> [About this task]: Could you please find each line in the records that contains the word "width" and copy it?

[Data entries]
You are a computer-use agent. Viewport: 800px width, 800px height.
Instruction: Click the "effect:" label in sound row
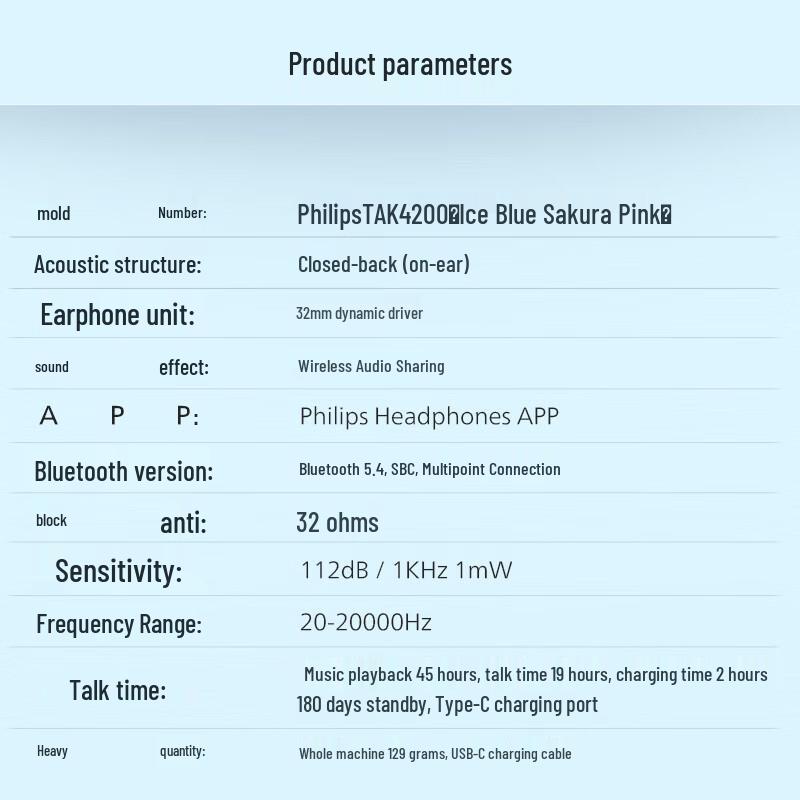point(184,367)
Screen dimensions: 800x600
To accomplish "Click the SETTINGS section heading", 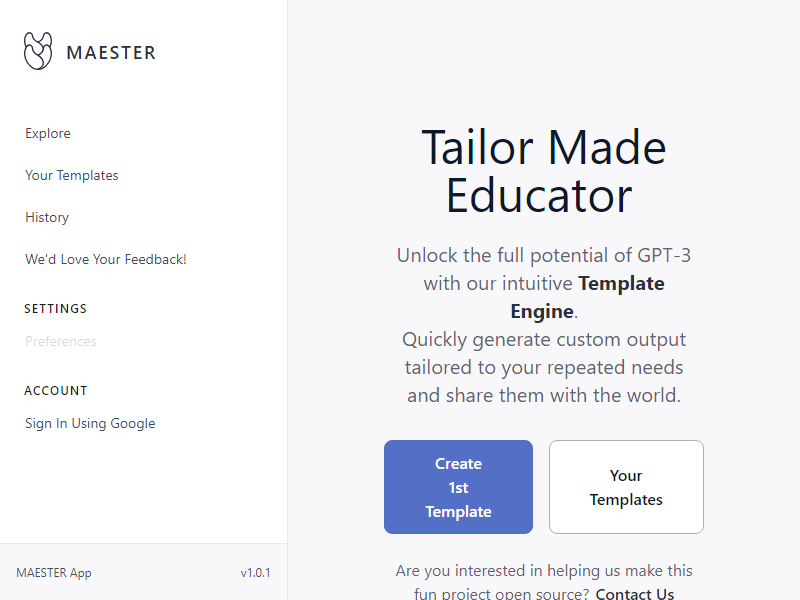I will 56,309.
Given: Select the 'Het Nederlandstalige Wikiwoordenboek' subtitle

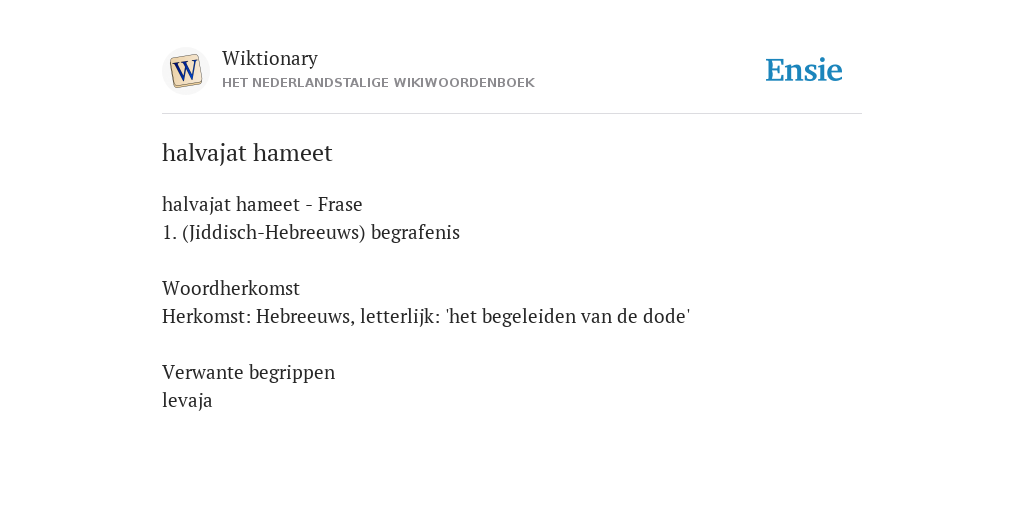Looking at the screenshot, I should pyautogui.click(x=378, y=83).
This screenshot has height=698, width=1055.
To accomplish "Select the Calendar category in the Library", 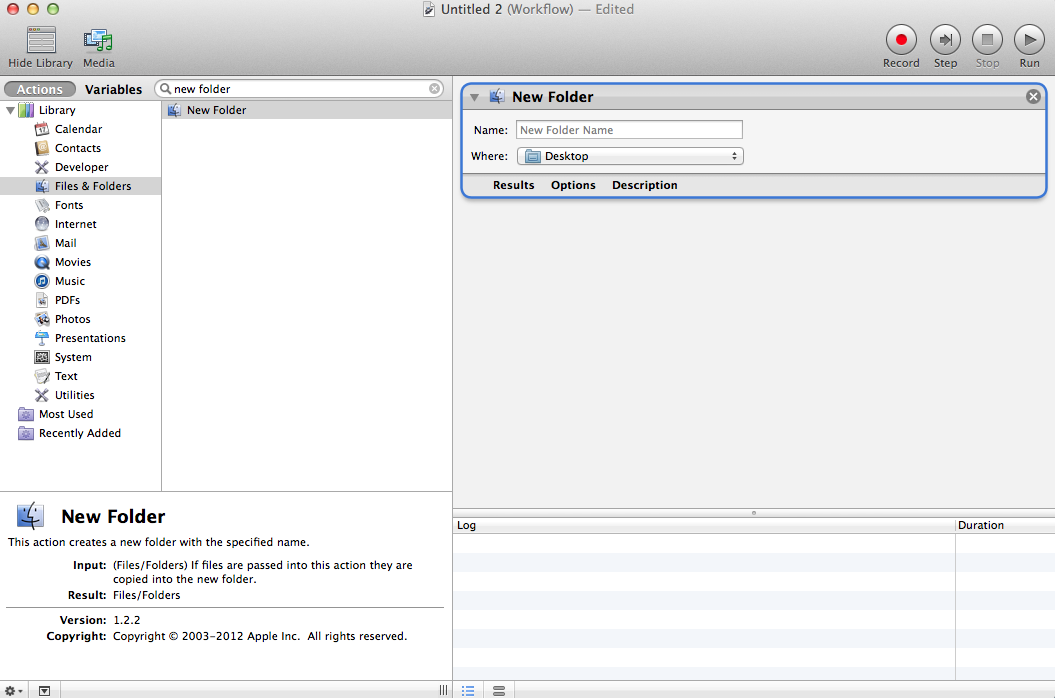I will coord(75,128).
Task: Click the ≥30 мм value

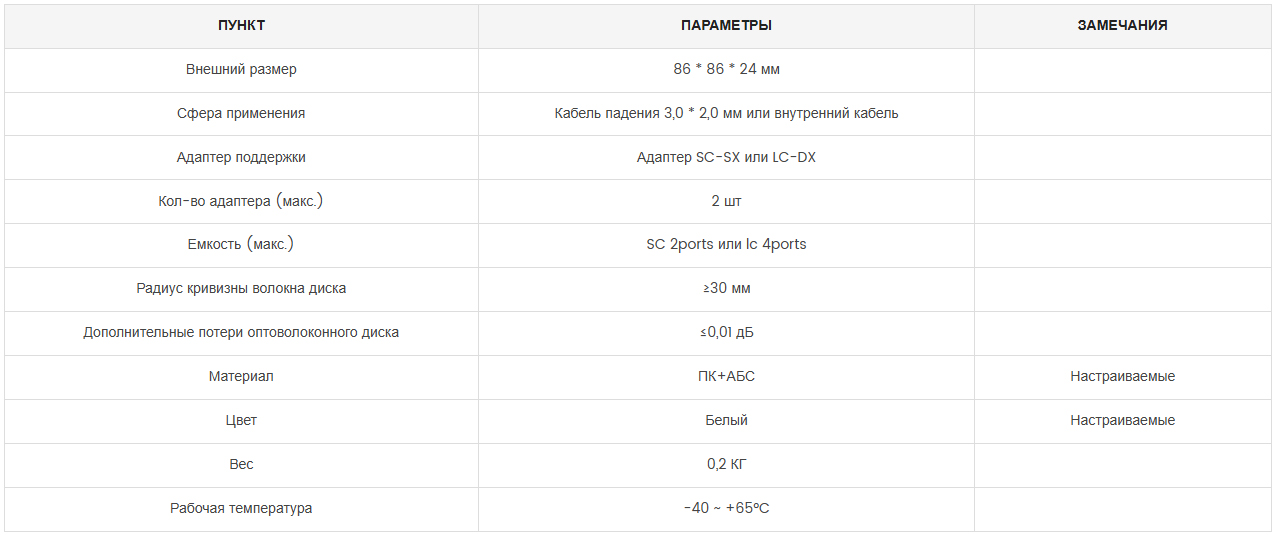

> [Task response]:
You are a computer-use agent. Viewport: 800px width, 800px height.
This screenshot has height=698, width=1055.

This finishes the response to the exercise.